Given the average DVH, "MOVE" it along a PC direction

This is done to understand what features of the DVH are represented by each Pricipal Componant. We start with the mean DVH of the whole data set (for purely illustrative purposes). Each frame represents the average DVH moved along the direction of the PC. This is done by adding some scalar multiplied by the PC vector to the mean DVH vector.



In [ ]:

    
#good ranges for x^2 weighted sampling
pc_range = [] #an array for the range of vector motions
pc_range.append(frange(-5,9,.5)) #for PC_0
pc_range.append(frange(-5,16,.5)) #for PC_1
pc_range.append(frange(-6,6,.5)) #for PC_2
pc_range.append(frange(-4,6,.5)) #for PC_3
pc_range.append(frange(-2,6,.5)) #for PC_4
pc_range.append(frange(-3,6,.5)) #for PC_5
pc_range.append(frange(-6,4,.5)) #for PC_6



In [158]:

    
#good ranges for uniform samled data
pc_range = [] #an array for the range of vector motions
pc_range.append(frange(-9,6,.5)) #for PC_0
pc_range.append(frange(-8.5,6.5,.5)) #for PC_1
pc_range.append(frange(-3,6,.5)) #for PC_2
pc_range.append(frange(-4,3,.5)) #for PC_3
pc_range.append(frange(-3,2.5,.5)) #for PC_4
pc_range.append(frange(-3,3,.5)) #for PC_5
pc_range.append(frange(-4,4,.5)) #for PC_6

#this just gets the size of the vector right
row = V_grid[pat,:]
proj = p.project(row)
DVH_vect = zeros(proj.shape) #this is actually the "mean" DVH

#the code below will recover the PCA space reconstruction of DVH
#for i in range(n_pc):
#    DVH_vect = DVH_vect + multiply(PC_0,proj[i])
#DVH_vect = DVH_vect*p.sigma + p.mu

# animation function.  This is called sequentially
def animate(i):
    temp_vec = Rx_dose * ( (DVH_vect + pc_range[pc_idx][i] * p.Wt[pc_idx,:])*p.sigma + p.mu )
    ax.set_title('PC_%i * %.1f' % (pc_idx,pc_range[pc_idx][i]))
    line1.set_data(temp_vec[r[0]], grid_points100[0])
    line2.set_data(temp_vec[r[1]], grid_points100[1])
    line3.set_data(temp_vec[r[2]], grid_points100[2])
    pass

#set up the figure, the axis, and the plot element we want to animate
fig, ax = plt.subplots()#figsize=(10,8))
line1, = ax.plot([], [],'-m',label='PTV')
line2, = ax.plot([], [],'-r',label='Rectum')
line3, = ax.plot([], [],'-b',label='Bladder')
ax.set_xlim((0.0,Rx_dose*1.2))
ax.set_ylim((0.0,100))
ax.set_xlabel('Dose (cGy)')
ax.set_ylabel('Volume (%)')
ax.legend(loc=3)

html_out = ''
for pc_idx in range(len(pc_range)):
    # call the animator.  blit=True means only re-draw the parts that have changed.
    anim = animation.FuncAnimation(fig, animate, frames=len(pc_range[pc_idx]), interval=5, blit=True)
    html_out += myTools.anim_to_html(anim)# + " <br />" 
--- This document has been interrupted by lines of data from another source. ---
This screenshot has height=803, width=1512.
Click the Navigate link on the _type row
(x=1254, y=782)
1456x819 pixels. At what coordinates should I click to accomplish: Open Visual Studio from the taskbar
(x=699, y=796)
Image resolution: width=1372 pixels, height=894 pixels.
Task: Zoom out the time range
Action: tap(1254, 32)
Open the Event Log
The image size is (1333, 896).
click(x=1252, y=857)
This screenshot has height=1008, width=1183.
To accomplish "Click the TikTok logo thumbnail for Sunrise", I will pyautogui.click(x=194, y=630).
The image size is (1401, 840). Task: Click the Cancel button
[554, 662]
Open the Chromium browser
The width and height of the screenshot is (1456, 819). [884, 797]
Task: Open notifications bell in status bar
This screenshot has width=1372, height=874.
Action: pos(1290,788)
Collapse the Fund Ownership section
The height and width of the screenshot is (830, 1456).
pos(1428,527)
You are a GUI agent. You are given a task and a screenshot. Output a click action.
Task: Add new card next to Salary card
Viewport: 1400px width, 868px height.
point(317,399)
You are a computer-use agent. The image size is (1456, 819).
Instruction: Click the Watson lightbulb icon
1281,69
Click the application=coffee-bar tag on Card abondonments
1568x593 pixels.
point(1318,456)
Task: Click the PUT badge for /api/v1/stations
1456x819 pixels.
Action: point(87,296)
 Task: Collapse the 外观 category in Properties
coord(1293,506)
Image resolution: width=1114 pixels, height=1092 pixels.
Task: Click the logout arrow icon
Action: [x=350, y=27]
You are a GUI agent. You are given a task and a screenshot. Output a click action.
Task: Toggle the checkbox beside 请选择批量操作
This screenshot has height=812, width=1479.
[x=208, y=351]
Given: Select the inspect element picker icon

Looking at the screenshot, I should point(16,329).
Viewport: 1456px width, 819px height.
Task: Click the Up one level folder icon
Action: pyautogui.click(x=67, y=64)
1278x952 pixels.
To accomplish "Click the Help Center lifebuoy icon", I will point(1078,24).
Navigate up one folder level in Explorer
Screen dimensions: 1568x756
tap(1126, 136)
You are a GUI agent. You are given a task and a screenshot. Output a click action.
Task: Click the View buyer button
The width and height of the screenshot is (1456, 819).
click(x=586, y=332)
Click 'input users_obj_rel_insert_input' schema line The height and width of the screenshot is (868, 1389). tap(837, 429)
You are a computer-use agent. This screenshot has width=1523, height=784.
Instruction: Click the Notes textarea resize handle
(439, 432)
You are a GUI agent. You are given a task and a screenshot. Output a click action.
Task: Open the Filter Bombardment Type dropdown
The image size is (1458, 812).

fig.clf() #this prevents the regular plot from showing
#HTML(html_out)



In [149]:

    
HTML(html_out)









    Out[149]:

Future Work

Maybe we can use Kevins model (his last paper) to predict the DVH of a new patient. Then we can use that predicted DVH to generate nearby "library" plans by sampling along the PC directions.